Note that this bound has since been improved to 748 [1] and you can actually view and run this 748 state turing machine here [2]. This comment on reddit [3] is a good attempt at condensing all the information down and explaining why this means proving the value of BB(748) is independent from ZFC.

[1] https://scottaaronson.blog/?p=4916

[2] https://turingmachinesimulator.com/shared/vgimygpuwi

[3] https://www.reddit.com/r/math/comments/gdfes1/a_turing_machi...


If you already know the background knowledge, the Reddit comment’s key point is:

There’s a 748-state Turing machine that (is isomorphic to a program that) grinds out all the provable theorems of ZFC and halts if it proves contradictory theorems.

Calculating BB(748) under ZFC requires proving that this program never halts, which would double as a proof of ZFC’s — and therefore its own — consistency. By Gödel’s Incompleteness, you can’t do that (as a system can’t prove it’s own consistency).


Sorry for a low quality/content comment, but this area has always seemed to me the most beautiful part of mathematics (not just theoretical computer science). The joke about robot overlords still pondering on BB(<low double digit number>) billions of years into the future is a good summary of this feeling :)
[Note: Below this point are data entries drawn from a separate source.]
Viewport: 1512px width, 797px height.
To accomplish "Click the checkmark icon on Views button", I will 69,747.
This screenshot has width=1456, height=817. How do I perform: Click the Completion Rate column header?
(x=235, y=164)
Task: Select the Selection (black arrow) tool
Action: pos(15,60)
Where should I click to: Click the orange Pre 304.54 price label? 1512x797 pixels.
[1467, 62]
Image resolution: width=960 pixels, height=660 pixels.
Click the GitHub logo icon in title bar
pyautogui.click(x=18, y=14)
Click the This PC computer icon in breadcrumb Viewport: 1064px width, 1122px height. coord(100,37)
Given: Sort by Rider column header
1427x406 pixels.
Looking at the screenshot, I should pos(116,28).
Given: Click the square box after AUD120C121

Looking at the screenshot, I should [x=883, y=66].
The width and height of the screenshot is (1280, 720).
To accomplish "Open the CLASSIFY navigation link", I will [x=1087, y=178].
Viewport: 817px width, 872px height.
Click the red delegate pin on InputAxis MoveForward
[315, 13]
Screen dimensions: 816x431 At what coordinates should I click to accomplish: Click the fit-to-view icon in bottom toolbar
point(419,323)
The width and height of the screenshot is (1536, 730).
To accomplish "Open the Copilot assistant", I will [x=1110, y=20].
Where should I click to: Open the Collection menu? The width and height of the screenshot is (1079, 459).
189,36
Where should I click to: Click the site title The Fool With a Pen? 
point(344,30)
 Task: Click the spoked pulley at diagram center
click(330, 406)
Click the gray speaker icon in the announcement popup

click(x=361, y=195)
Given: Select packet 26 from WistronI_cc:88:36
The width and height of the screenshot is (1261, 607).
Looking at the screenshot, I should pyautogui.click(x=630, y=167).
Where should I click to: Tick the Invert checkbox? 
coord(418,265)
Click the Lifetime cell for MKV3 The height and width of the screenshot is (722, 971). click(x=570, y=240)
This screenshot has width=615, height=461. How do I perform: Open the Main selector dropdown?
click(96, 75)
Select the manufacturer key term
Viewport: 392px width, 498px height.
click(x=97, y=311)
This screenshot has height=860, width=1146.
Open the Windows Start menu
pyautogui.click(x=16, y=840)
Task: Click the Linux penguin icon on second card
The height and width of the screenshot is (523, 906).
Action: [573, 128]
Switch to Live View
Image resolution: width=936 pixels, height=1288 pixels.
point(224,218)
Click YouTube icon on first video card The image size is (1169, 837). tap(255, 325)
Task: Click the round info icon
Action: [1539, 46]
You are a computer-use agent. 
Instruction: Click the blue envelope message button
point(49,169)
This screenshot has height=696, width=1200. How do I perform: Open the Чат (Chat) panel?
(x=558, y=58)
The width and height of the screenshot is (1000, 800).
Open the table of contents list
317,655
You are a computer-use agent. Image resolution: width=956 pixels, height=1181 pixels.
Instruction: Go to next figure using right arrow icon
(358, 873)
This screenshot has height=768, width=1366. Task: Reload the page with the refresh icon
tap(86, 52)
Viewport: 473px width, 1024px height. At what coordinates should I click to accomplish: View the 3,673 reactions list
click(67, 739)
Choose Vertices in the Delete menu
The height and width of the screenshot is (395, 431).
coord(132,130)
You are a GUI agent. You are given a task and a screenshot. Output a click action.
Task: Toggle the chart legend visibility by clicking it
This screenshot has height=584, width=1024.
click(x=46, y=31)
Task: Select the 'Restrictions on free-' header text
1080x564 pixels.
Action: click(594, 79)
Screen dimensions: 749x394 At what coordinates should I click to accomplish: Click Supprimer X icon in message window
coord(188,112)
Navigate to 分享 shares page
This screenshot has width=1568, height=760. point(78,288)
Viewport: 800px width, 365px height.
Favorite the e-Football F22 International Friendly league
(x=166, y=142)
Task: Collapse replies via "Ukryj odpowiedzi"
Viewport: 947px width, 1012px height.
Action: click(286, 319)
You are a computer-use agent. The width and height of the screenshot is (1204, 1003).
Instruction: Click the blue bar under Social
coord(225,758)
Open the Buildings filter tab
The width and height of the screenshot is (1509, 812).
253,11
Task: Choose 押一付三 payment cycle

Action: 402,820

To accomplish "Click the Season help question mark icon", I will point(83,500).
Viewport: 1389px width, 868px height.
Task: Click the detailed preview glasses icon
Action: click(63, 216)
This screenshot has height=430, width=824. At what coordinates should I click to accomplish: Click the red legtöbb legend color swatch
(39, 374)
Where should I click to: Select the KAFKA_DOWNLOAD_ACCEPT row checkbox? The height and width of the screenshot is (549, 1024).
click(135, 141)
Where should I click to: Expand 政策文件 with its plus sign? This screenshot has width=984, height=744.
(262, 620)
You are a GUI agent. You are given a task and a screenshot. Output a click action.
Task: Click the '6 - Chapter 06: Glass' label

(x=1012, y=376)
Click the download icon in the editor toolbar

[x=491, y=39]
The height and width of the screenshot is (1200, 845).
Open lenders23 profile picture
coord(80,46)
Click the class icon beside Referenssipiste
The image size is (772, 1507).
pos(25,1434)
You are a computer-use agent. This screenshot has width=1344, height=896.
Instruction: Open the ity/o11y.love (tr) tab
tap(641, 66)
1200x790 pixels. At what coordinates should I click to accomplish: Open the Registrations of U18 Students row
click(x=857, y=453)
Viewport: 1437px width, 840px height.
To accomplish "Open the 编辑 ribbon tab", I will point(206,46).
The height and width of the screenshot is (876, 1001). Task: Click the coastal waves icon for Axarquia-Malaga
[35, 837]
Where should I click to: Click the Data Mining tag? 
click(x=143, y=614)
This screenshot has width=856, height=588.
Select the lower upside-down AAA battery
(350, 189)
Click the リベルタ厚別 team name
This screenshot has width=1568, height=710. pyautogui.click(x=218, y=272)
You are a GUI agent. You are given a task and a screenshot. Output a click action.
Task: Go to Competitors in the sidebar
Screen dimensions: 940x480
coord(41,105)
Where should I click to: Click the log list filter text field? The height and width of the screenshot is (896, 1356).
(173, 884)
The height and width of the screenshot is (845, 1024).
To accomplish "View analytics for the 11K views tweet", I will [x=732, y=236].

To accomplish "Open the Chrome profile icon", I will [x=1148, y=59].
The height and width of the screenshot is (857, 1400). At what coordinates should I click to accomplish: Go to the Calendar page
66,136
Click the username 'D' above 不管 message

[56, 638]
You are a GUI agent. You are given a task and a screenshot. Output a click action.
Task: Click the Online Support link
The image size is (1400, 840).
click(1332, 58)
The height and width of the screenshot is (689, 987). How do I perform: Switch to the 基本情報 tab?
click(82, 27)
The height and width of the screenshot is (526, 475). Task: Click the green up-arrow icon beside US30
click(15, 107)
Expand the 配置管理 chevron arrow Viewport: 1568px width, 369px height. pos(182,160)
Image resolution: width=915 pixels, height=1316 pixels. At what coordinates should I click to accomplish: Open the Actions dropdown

Even calculating BB(30) exhaustively would require more energy than we have in the observable universe. The fact that functions like BB() have actual, finite values, but that they're unknowable both due to our physical and logical limitations, is humbling in an ineffable way.


By physical limitations, we also include space. If you could represent each digit of Graham’s number (G_64) in a Planck volume, you couldn’t fit even an incomprehensibly tiny fraction of it in the observable universe.

No only that, but the number of digits in G_64 (~log10(G_64)) exceeds the number of Planck volumes (V_p) in our universe too. As does the number of digits in that number (~log10^2(G_64)). And so on and so on, for a number of times itself exceeding the number of Planck volumes in the universe.

    P_v ~ 4.65e185
    P_v < G_64
    P_v < log10(G_64)
    P_v < log10^(2)(G_64)
    …
    P_v < log10^(P_v)(G_64)
And yet

    G_64 < BB(18)
We don’t yet know if it exceeds BB(17).

That said, we can grow bigger still. Scott Aaron defined a closely-related concept called a Beeping Busy Beaver that grows uncomputably even if we had an oracle for BB(n). That is, even if we had access to a magic genie that could tell us any BB(n), this function BBB(n) even still grows uncomputably. It’s almost as if there’s “sizes” of uncomputability much the same as there are distinct sizes of infinity.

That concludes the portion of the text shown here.